The Opposition claim that the promoters of the Bill do not understand the market incentive industry. I do. We have been told repeatedly that the objective is to maintain market share and to prevent others trespassing into that market. That is true, but another objective is to promote the product and to lock people into addiction. There are sometimes different strategies for each objective, but the strategies are complementary. Of course, tobacco promotion is designed to lock people into addiction--
Mr. Mackinlay: No, I cannot give way. The Whip has, rightly, been making signals to me. I hope that my hon. Friend will understand.
The Opposition amendment criticises the Government for not doing more to combat smuggling and bootlegging. That is what I find most repugnant about the Opposition--if they had tabled an amendment calling on the Government to do more, that would have been legitimate; but they are using their charge as an excuse for not doing any of the things outlined in the measure. The Bill and other measures are required on the statute book, but there should be increased prosecution of bootlegging.
It is interesting to discover from a parliamentary answer that I received tonight that, prior to 1996, there are no figures for the loss to the Exchequer from tobacco smuggling. That lot--the Opposition--acquiesced in the corrupt smuggling when it began, and now it has got out of hand. The Government should do more.
When I watched a fly-on-the-wall television documentary about four weeks ago, I was disappointed by the way in which Customs and Excise were pursuing the matter. Someone who had a carload of bootleg products was allowed to go through, despite the fact that he had been warned previously and that was on record.
The Government should put some effort into stopping the sale of tobacco products out of bags in markets, invariably to people who are already disadvantaged, but in my view the Government are not doing enough to hit the big battalions. Much more could and should have been done both by the Conservative Government and by the present Labour Government. I welcome the introduction of new technology to combat smuggling in the port of Tilbury in my constituency, for example, but we needed more, and sooner, in all the principal ports of the United Kingdom.

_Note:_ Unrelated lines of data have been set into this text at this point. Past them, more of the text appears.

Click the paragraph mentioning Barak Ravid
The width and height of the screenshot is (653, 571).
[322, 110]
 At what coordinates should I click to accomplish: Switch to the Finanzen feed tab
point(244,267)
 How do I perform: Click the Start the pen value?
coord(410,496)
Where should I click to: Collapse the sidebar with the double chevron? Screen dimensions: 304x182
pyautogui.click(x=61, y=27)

I received a parliamentary answer tonight to my question about the extent of smuggling of bootleg products from countries in the European Union and outside. It is obvious from the reply that the Government do not know. It is an important issue, but I imagine that the Foreign Office is sensitive about it. There is clearly a great deal of smuggling via Mediterranean countries outside the EU. The Government's not knowing the extent of the problem underscores the fact that, to coin a phrase,
I shall wind up, as I have described the way things are. Basically, as with a lot of things in the House, the Government and the Opposition are both to blame and, in some respects, are both the same--or both their arguments have legitimacy. The Government need to do more to combat bootlegging. Other hon. Members will have experience of legitimate retailers, desperate not to buy bootleg products but no longer able to compete and so falling into a difficult situation. We owe it to them to combat bootlegging.

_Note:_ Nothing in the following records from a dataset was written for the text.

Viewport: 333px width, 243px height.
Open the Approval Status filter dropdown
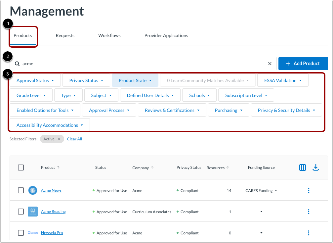(x=35, y=80)
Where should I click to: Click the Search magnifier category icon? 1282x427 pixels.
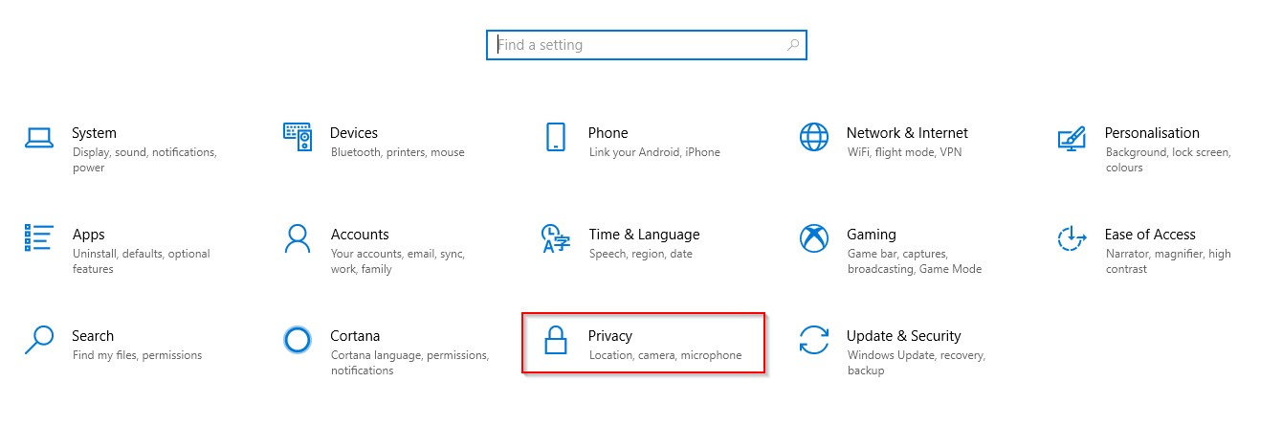coord(39,340)
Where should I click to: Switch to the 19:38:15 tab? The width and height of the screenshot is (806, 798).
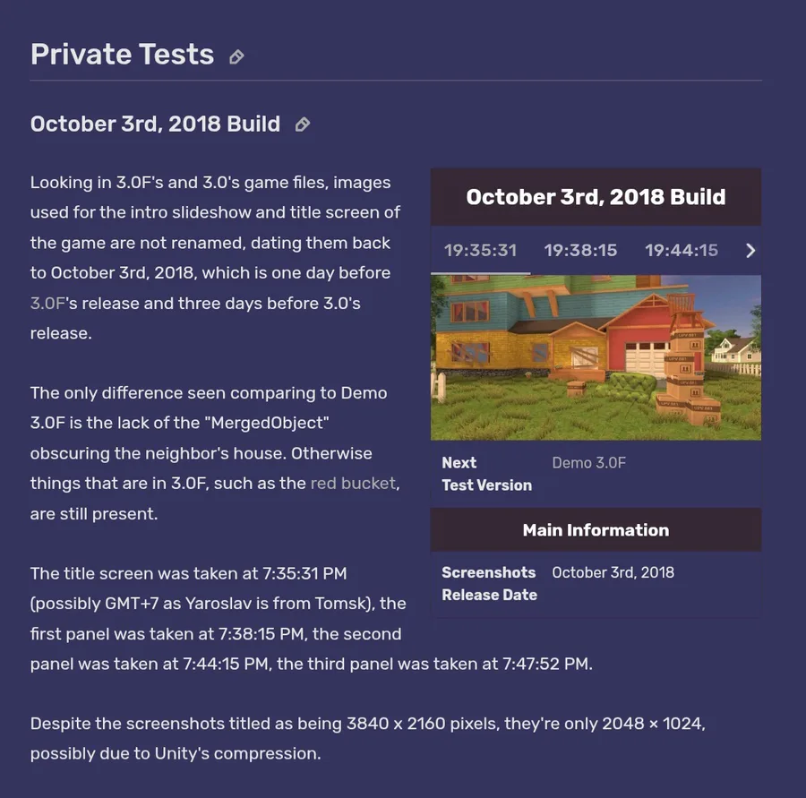(x=580, y=251)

As I said, criticisms must be made now, but it was the Conservative Government who allowed the matter to get out of hand. We could and should have done more, but we are addressing the matter now. Equally, however, the Opposition, in coming along and voting against this moral measure, are simply revolting. Decades from now, people will look back in amazement at the fact that the Conservative party whipped its Members into supporting an industry that was killing large numbers of people every day. Conservative Members will stand condemned by history for having done so. At least the Government have begun the process of fighting back against a pernicious trade.